Travail à faire:
1/ Répondez brièvement à ces questions sur la tribune :
(a) Quel acteur interprète le film évoqué ?
(b) Dans quelle ville la tribune propose-t-elle une promenade ?
(c) Comment nommait-on autrefois la maîtrise de ses repères ?
2/ Recopiez à l'identique le passage de la tribune qui s'ouvre sur les mots « Entreprendre - Pourquoi » et se referme sur « la nature ? ».
3/ Indiquez si chacune des affirmations suivantes concorde avec la tribune. Répondez par oui ou par non et citez les mots qui tranchent :
(a) Le film porte le titre « The Father ».
(b) Selon la tribune, les maladies dégénératives ne se soignent pas.
(c) La tribune présente le film uniquement comme une histoire véridique.

Texte:
§
Entreprendre - Pourquoi abandonner ce que nous sommes ?

Tribune. C’est le thème du film qu’interprète Anthony Hopkins sous le titre « The Father » (le père).

Atteint par la maladie d’Alzheimer, un homme voit la réalité s’estomper autour de lui et ses proches se transformer à ses yeux en indifférents , inconnus ou adversaires, dans l’incapacité où il se trouve de se situer dans le temps et l’espace. Ce drame magnifiquement interprété nous renvoie à la situation présente, car les sociétés peuvent tout aussi bien que les humains qui les composent être atteintes par cette maladie, qui impose un effacement progressif des références à un patient que la mémoire abandonne. Est-ce une maladie sociale génétique qui voudrait que tout édifice finisse par s’effondrer, sous les effets du temps pour obéir aux règles de la nature ?

Une simple promenade dans la ville éternelle, Rome, nous inciterait à le croire devant les ruines du Forum et la masse délabrée du Colisée, symboles défunts de la puissance d’un Empire qui domina le monde, notre monde. Poursuivons cependant l’analogie médicale. Les maladies dégénératives se soignent, elles, et tous les jours les chercheurs s’acharnent et même s’échinent pour découvrir des thérapeutiques habiles à contrer les effets de l’oubli, pour restaurer l’homme dans la dignité que lui confère la maîtrise de ses repères, autrefois nommés culture. Mais voilà, la culture a laissé la place au (x) culture (s), l ‘identité au (x) identité (s) ! La mémoire s’efface et le père ne reconnait plus ses enfants. Plus qu’une histoire véridique, le film est aussi une allégorie. Où sont les « chercheurs » qui s’acharnent et qui s’échinent pour sauver notre monde ? Est-il donc écrit que nous allons disparaître  face à une agression dont la bêtise et la grossièreté le disputent à l’arriération mentale et à l’ignorance ?

Et l’on nous parle de territoires perdus !
§
[Entrées de données collectées]
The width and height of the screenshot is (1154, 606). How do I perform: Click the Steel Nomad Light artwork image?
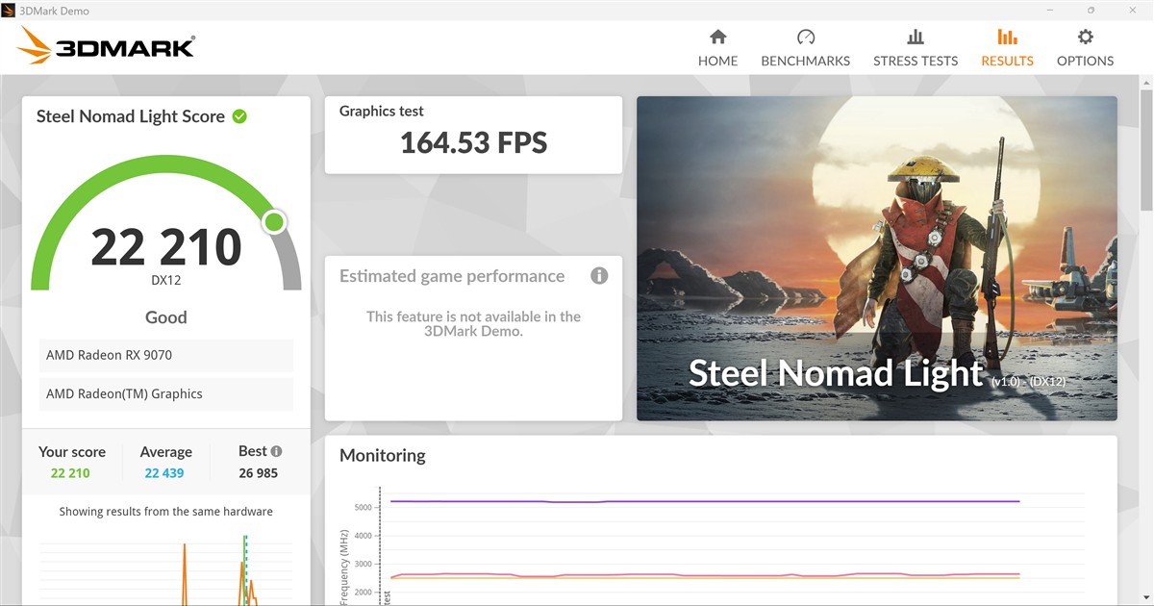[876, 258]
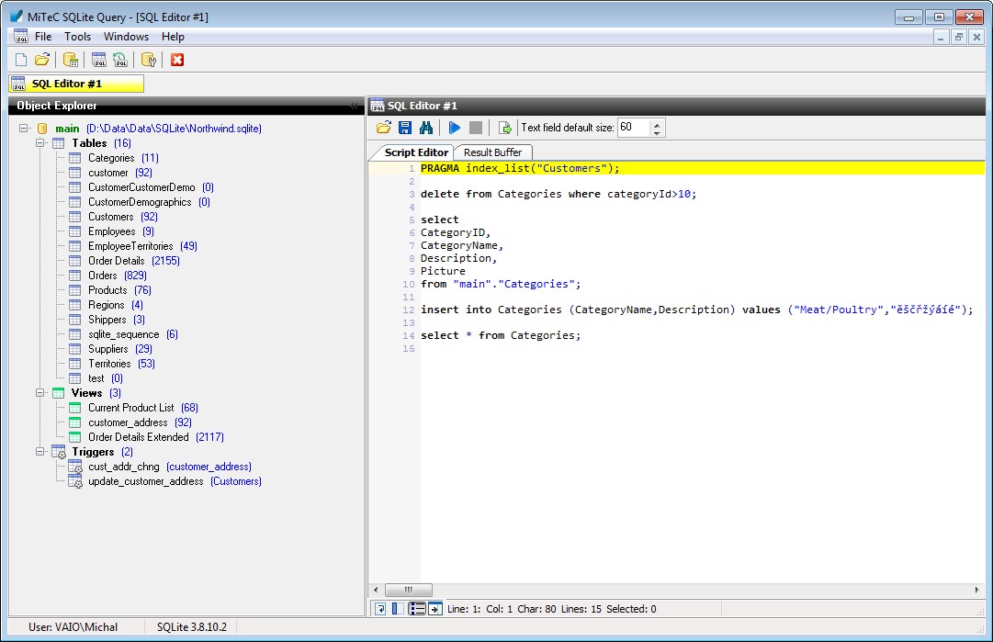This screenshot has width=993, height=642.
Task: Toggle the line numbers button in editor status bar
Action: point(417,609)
§
Solutions proposées:
1/
(a) Anthony Hopkins.
(b) Rome.
(c) La culture.

2/
Entreprendre - Pourquoi abandonner ce que nous sommes ?

Tribune. C’est le thème du film qu’interprète Anthony Hopkins sous le titre « The Father » (le père).

Atteint par la maladie d’Alzheimer, un homme voit la réalité s’estomper autour de lui et ses proches se transformer à ses yeux en indifférents , inconnus ou adversaires, dans l’incapacité où il se trouve de se situer dans le temps et l’espace. Ce drame magnifiquement interprété nous renvoie à la situation présente, car les sociétés peuvent tout aussi bien que les humains qui les composent être atteintes par cette maladie, qui impose un effacement progressif des références à un patient que la mémoire abandonne. Est-ce une maladie sociale génétique qui voudrait que tout édifice finisse par s’effondrer, sous les effets du temps pour obéir aux règles de la nature ?

3/
(a) Oui : « sous le titre « The Father » (le père) ».
(b) Non : « Les maladies dégénératives se soignent, elles ».
(c) Non : « Plus qu’une histoire véridique, le film est aussi une allégorie. »